Is a Mississippi upset likely to happen? Just look next door at another state with a maj-min district, Alabama. Obama won the state popular vote 56-42%, but the delegates were awarded (by the “soft count”) 27-25. He only took 5 of the 7 delegates in the Alabama 7th (the racial gerrymander) and he only beat Clinton in one other district in the whole state–the 3rd–which includes Montgomery and the University of Auburn.
CNN’s exit polls provide no comfort either. In Alabama, 72% of whites voted for Clinton while 84% of blacks voted for Obama (thankfully, voting along such starkly racial lines hasn’t been widely repeated elsewhere). If Mississippi’s voters break the same way, Obama may be in for a surprisingly disappointing day in this “solid win” state.
But his headaches don’t stop there. Mississippi is having an “open primary” which means that, once again, Republicans who care to may cross over and wreak havoc among all the Democratic strategists’ hopes and dreams. Many commentators are crediting Clinton’s recovery in the March 4th primary to conservatives who want to keep Clinton alive until the convention. I’m not sure the same thing will happen today (InsideAdvantage says it wont, but I’m not sure how they polled for this), but if we see enough raiders, it may at least put to rest the populist canard that the primary system represents “the will of the people.”

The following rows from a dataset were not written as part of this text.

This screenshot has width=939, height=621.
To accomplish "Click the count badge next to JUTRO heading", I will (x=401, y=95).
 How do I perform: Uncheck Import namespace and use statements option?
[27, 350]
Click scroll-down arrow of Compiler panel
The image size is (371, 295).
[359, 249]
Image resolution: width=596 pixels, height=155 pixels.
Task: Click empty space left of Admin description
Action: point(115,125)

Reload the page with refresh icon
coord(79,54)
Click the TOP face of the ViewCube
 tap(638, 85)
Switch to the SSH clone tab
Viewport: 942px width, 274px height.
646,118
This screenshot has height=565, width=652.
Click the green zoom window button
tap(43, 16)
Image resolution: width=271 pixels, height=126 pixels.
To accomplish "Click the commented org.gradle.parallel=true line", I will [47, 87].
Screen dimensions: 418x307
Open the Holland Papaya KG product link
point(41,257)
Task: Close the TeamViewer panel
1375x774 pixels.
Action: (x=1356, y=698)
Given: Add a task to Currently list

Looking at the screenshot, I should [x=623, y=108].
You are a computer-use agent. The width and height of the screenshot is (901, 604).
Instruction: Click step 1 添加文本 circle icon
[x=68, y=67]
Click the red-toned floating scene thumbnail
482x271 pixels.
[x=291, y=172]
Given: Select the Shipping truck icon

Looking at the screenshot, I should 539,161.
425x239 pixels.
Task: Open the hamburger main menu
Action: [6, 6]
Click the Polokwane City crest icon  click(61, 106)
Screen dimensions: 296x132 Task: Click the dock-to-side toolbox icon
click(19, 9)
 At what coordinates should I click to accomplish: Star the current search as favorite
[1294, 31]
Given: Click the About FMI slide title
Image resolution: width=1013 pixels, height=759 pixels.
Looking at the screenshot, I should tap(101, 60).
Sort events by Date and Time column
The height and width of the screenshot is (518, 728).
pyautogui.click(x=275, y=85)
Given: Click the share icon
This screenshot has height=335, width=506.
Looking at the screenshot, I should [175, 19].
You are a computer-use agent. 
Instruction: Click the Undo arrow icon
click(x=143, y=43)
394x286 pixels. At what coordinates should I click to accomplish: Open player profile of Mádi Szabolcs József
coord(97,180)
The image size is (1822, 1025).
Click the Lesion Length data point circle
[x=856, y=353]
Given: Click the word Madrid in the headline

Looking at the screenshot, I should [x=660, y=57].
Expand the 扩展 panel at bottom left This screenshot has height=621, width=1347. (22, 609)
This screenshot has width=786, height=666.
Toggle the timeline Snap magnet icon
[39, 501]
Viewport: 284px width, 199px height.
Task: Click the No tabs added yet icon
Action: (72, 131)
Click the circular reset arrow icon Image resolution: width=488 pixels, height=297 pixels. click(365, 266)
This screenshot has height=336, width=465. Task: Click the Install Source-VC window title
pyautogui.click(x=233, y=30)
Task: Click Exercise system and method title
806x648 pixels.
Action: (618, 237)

And that may be one of the two lessons we learn from this. The will of the people is a complex beast, and not easily reduced to numbers. Is it the delegate count? The popular vote by state? The popular vote in the nation as a whole? Or the popular vote by congressional district? More than that, the proportional allocation preferred by Democrats does not appear to be as representative as they had hoped, especially when the primaries are open to Republican raiders.
But real irony overwhelms any other lesson when one considers that the court-approved segregation of the Voting Rights Act may be taking delegates from this country’s first serious black contender for president. Some Democrats may even realize that dividing us according to skin color is not a good remedy for racial discrimination.